Son, brother, father, prince, visionary, rapist, hero, martyr, madman. Rhaegar Targaryen was called many things before his death.
But how much do the people of Westeros really know about the Prince of Dragonstone? What can Rhaegar’s many visions and prophecies tell us about modern affairs in Game of Thrones?
Part I: The Dragon Prince
Rhaegar Targaryen was born to Aerys II Targaryen and Aerys’s sister-wife Rhaella on the same day as (and perhaps in the same place as) The Tragedy of Summerhall in 259 AC. Already, Rhaegar was shrouded in mystery. Because we still have only very limited knowledge about what took place at Summerhall, we can’t say much about Rhaegar’s birthday except for the fact that many died that day, most prominent among them King Aegon V, better known as Egg in the Tales of Dunk and Egg.

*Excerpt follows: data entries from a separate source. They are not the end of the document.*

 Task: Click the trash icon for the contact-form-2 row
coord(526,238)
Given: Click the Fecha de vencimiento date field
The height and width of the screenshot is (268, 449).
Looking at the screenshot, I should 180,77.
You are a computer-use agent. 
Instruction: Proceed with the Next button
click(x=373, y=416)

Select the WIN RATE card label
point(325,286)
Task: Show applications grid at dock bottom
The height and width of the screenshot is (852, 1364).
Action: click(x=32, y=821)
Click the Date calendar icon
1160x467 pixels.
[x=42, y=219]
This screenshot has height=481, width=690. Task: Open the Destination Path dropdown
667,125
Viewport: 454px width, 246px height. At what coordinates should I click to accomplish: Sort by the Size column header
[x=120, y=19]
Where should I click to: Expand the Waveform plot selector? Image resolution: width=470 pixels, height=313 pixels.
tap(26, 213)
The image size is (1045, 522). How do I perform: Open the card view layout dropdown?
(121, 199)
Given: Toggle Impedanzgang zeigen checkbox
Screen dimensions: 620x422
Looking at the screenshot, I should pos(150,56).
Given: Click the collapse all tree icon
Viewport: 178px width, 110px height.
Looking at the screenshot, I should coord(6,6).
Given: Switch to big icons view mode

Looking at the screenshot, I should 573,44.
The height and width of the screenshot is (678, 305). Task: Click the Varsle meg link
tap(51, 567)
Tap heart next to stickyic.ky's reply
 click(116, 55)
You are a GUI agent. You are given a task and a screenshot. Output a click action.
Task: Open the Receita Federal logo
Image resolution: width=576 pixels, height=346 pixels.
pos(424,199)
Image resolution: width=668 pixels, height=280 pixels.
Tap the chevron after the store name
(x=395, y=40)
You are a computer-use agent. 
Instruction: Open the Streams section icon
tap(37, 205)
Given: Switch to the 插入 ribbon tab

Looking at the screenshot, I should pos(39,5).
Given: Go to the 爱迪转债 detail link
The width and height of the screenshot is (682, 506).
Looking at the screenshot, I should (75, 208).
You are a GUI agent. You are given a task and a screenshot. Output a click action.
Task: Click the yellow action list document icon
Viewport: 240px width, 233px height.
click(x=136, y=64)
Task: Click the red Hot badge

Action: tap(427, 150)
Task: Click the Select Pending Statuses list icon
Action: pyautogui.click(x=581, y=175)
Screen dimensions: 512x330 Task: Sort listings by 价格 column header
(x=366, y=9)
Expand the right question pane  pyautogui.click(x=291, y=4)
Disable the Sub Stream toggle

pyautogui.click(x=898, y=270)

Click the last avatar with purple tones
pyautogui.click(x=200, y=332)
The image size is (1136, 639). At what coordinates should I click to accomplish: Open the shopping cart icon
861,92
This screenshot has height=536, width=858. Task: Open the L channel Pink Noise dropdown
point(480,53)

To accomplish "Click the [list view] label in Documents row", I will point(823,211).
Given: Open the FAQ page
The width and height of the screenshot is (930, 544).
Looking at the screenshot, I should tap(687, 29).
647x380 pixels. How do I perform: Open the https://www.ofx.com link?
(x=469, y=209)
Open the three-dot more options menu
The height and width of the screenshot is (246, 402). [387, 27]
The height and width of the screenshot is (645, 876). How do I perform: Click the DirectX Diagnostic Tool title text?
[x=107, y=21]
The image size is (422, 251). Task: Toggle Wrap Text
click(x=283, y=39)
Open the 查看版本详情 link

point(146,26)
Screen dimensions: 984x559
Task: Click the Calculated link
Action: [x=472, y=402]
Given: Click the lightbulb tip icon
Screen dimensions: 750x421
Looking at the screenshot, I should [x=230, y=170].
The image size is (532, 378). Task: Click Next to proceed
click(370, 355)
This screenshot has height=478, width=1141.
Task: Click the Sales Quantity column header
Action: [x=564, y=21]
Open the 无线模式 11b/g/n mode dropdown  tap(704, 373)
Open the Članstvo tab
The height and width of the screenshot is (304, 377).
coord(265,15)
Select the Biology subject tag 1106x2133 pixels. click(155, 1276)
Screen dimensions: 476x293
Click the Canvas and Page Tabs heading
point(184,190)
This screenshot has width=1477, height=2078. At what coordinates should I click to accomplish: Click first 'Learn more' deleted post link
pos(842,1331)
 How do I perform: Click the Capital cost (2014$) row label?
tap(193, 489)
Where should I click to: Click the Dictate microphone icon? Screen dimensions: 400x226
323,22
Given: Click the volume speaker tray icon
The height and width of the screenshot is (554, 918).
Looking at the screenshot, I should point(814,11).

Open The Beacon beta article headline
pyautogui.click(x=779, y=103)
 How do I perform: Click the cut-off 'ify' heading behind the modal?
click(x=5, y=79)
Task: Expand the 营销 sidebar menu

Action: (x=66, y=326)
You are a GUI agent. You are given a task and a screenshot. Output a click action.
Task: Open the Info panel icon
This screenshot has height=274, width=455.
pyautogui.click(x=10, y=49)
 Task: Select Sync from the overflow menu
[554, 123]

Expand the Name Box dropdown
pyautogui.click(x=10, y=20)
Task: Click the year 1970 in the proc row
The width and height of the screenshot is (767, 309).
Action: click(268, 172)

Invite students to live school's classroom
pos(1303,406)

We can, however, ask some questions about the Tragedy at Summerhall. For instance, why did it happen? It’s a common theory that it was an attempt by the Targaryens to bring back dragons (the last of which died during the reign of Aegon III) but somehow that didn’t work out and Summerhall burned down instead. We have no idea how they were attempting to revive the ancient creatures, but its clear whatever they did, didn’t work. But what could that mean in regards to Rhaegar? Was he the dragon that they were trying to revive? Only he turned out as a human instead of a real, y’know, dragon? If that’s so that would give more meaning to his cognomen “The Last Dragon.” As Jorah tells Daenerys, Rhaegar’s sister, in A Game of Thrones:
Your brother Rhaegar was the last dragon, and he died on the Trident. Viserys is less than the shadow of a snake.”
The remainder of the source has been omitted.